Decisive use of AstraZeneca vaccine may have spared UK from omicron crisis hitting Europe

Doctors at work on Boxing Day in an intensive care unit in Cremona, northern Italy. The Covid-19 pandemic has led to increasing death rates across Europe
Doctors at work on Boxing Day in an intensive care unit in Cremona, northern Italy. The Covid-19 pandemic has led to increasing death rates across Europe

Britain’s relatively low recent death toll from Covid compared to Europe may be a result of earlier use of the Oxford/AstraZeneca jab to vaccinate the most vulnerable, according to the nation’s former vaccine tsar.

Dr Clive Dix, former chairman of the Vaccine Task Force, told The Telegraph that he believed the AstraZeneca jabs offered more robust, long-term protection against severe disease and death than RNA-based alternatives made by Pfizer and Moderna.

Britain’s Covid death rate has been relatively flat for several months, and there has not been a noticeable surge in Covid deaths due to omicron.

However, many European countries have recently seen steadily increasing death rates and have more Covid deaths on a like-for-like basis than the UK.

Figures from Our World in Data, a website run by the University of Oxford, shows the UK has 1.7 daily deaths from Covid per million people. In comparison, the EU as a whole has almost four.

“If you look across Europe, with the rise in cases, there's also a corresponding lagged rise in deaths, but not in the UK, and we have to understand that,” said Dr Dix.

“I personally believe that's because most of our vulnerable people were given the AstraZeneca vaccine,” Dr Dix said.

The key, he says, is that although the RNA jabs produce a more obvious and rapid jump in antibody levels in lab tests, other vaccines may be better at priming another part of the immune system: cellular immunity.

Cellular immunity includes various forms of T cells, including those that destroy infected cells, and also memory cells, ensuring a person can fight off an infection several years after they are first exposed to it. They are slower to react than antibodies and do not prevent infection, but do halt the pathogen in its tracks, making it harder for the virus to cause damage.

“We’ve seen early data that the Oxford jab produces a very durable cellular response and if you’ve got a durable cellular immunity response then they can last for a long time. It can last for life in some cases.” he said.

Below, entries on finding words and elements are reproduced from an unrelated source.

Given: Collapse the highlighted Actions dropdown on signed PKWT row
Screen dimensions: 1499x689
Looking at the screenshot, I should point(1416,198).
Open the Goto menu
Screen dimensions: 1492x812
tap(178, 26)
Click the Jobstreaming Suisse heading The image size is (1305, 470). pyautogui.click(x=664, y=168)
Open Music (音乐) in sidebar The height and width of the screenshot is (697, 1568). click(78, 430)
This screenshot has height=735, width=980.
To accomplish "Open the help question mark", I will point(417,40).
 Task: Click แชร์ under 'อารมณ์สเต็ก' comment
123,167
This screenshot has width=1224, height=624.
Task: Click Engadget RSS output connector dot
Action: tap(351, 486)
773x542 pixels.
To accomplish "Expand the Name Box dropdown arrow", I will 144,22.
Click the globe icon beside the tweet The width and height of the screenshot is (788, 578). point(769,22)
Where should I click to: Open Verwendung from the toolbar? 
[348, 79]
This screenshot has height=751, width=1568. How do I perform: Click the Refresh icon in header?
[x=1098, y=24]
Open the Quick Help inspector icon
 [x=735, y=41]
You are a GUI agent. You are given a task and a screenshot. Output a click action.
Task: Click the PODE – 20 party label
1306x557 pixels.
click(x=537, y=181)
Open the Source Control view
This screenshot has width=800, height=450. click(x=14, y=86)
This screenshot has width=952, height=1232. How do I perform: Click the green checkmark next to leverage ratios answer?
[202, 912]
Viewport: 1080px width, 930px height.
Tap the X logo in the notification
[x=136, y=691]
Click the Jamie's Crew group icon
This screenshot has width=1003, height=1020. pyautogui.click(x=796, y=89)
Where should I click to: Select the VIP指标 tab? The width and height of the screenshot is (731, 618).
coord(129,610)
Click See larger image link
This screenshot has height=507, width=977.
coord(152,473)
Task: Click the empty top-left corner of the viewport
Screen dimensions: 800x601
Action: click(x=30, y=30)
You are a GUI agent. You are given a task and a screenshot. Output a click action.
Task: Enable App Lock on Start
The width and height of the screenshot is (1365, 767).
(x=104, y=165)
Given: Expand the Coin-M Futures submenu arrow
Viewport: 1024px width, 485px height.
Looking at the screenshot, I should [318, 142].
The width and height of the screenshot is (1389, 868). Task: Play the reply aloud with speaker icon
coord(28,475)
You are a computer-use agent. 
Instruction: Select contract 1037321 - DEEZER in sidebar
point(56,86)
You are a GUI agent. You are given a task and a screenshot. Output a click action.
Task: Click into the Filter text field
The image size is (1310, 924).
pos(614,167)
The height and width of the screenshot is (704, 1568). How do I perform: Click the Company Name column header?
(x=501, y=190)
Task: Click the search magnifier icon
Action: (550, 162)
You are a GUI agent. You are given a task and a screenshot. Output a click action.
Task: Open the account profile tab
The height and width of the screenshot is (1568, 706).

The only notable difference, he said, between the UK and Europe’s vaccine rollout was the approach to the AstraZeneca jab.

While Britain used its ample stock to rapidly inoculate the oldest and most vulnerable people, officials on the continent besmirched the vaccine’s reputation and dragged their heels on its approval, opting instead to wait for the Pfizer vaccine.

MRNA vaccines like those made by Pfizer are based solely on the spike protein of SARS-CoV-2, the virus that causes Covid-19, and produce highly specific antibodies. But AstraZeneca, and other jabs like those made by Novavax and Valneva, used a more well-rounded approach, said Dr Dix.

“We know that with adenoviral vector vaccines and adjuvanted proteins you get a much broader cellular response and I think we need to look at all that data across all the vaccines,” said Dr Dix.

He added that there was “nothing wrong” with using Pfizer or Moderna as a booster, but alternative vaccines may be a better alternative in the long-term.

Lab results 'don't always translate to the real world'

The decision to move away from giving a primary dose with AstraZeneca and to only use Pfizer or Moderna for boosters was based on various data, including a major study that showed Pfizer and Moderna to be the most effective. But how these lab results translate into real-world effectiveness remains to be seen.

“I think we're getting a little bit ahead of ourselves by just measuring antibodies and neutralising antibody responses in the lab as that doesn't follow through for serious disease and death,” said Dr Dix.

“If you look at all the data, there isn't a great correlation between neutralising antibody lab results and protection from severe illness and death, they don't seem to correlate.

“And that's almost certainly because the cellular immune response is the important thing to stopping serious illness and death.”

The lab-based studies had also thus far failed to suitably measure T cell levels over time, something Dr Dix says needs to be urgently addressed if we are to establish the best jabs for annual boosters, which he thinks will be needed for the over-50s and the vulnerable, much like they are for flu.

“[The T cell analysis method used in most studies] just tells you that there are some T cells in the blood that do recognise antigens in the virus.

“It doesn't tell you very much about the quantity or the quality of the responses and it doesn't differentiate between the different T cell classes very easily.

“I do think we've lost the battle with transmission. There's no vaccine that is going to change that. I think we should focus on the cellular immune response, and it may just get us out of the woods.”